One can easily understand why John Ringling bought this painting in the 1920s. The John and Mable Ringling Museum of Art is entirely dedicated to Baroque art. Ringling liked Italian art, but also the Rubens, Jordaens and van Dyck paintings, and those of other Antwerp masters. The museum gives these pictures the splendid vast rooms, which suit them so well. It is an enormous Italian Renaissance villa, with two long wings, lined with vaults and columns, around fountains in a wide patio garden. There even is a full-sized copy of Michelangelo’s David in the courtyard. Ringling was a showman and collected some of the finest, most grandiose paintings in the world. Among which this de Heems ‘Still Life with Parrots’.
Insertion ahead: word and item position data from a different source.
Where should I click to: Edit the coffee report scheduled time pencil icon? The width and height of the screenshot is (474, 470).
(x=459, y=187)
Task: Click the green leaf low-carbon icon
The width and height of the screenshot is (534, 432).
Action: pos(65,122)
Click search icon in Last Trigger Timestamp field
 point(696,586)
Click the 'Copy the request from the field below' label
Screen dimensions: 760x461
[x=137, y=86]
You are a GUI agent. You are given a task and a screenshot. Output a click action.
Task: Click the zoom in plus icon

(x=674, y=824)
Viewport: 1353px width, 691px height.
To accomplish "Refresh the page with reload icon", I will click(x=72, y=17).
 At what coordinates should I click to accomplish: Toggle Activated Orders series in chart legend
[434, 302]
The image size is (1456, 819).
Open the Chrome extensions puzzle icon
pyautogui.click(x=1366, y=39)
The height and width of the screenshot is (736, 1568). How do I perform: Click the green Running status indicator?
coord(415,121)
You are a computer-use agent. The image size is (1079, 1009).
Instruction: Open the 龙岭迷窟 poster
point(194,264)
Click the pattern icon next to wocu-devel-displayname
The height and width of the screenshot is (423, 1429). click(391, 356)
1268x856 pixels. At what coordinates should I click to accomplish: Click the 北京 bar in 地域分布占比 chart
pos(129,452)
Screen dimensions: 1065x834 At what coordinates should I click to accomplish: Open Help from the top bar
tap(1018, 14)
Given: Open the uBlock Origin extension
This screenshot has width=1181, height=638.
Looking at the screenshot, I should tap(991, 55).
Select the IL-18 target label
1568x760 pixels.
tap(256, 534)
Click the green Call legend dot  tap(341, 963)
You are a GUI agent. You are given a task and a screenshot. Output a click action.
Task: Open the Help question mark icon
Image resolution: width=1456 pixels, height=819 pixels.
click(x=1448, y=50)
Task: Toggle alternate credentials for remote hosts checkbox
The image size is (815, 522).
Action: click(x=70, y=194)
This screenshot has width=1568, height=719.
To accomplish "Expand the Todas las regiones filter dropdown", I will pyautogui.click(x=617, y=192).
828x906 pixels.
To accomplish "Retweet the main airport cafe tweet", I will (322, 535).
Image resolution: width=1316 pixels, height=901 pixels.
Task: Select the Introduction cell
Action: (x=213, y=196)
The Baroque era appealed most to a person as of a character like John Ringling. He was a partner in the Ringling Bros. Barnum and Bailey circus, maybe the most fabulous circus the earth has ever seen and you can still find his circus museum next to his art museum in Sarasota, Florida. He built a Venetian villa for a house close to the museum, and Mable Ringling had a real Venetian gondola to make trips in Sarasota bay. The Ringlings came to Sarasota because the Barnum and Bailey circus held its winter quarter there. This tradition has been continued for four or five generations of circus people now. Sarasota is the winter quarter of most of the independent circus people of the United States of America. They remain in Sarasota for the three winter months with their caravans, elephants and tigers. In the evening they meet in their own tavern hall ‘Showfolks’ where the walls are lined with memories and photographs of the artists. There is even a circus school in Sarasota. The town has really remained the circus capital of the world.

European intellectuals can be scandalised by the incongruous and odd display of nouveau-riche fortune that John and Mable Ringling assembled in the Sarasota museums. They may find this all ‘kitsch’ art. But we cannot but admire the joy and the self-confidence of the Ringlings, which would have appealed to the old Brabanders. The Ringlings were certainly encouraged by their artistic environment. All this display testifies to what circus people try to show: we can do many amazing things on this earth, wherever we want, whenever we want. Dream and your dream will come true. And dream also of higher learning and higher art. So, Ringling brought back to the Unites States some of the art that was as much his heritage as the heritage of contemporary intellectual Europeans.

We should be grateful to John Ringling and admire him for the wonderful museum built in the town of the winter quarters of his circus. As Robin Skynner and John Cleese remark in ‘Life and how to survive it’ G27 , ‘a circus is a place of apparent madness where we can enjoy the excitement of seeing wild animals, but circus people do know how to handle them.’ Baroque art and this ‘Still Life with Parrots’ are certainly like that.

De Heem knew how to keep order in his own circus … well, except for the lobster.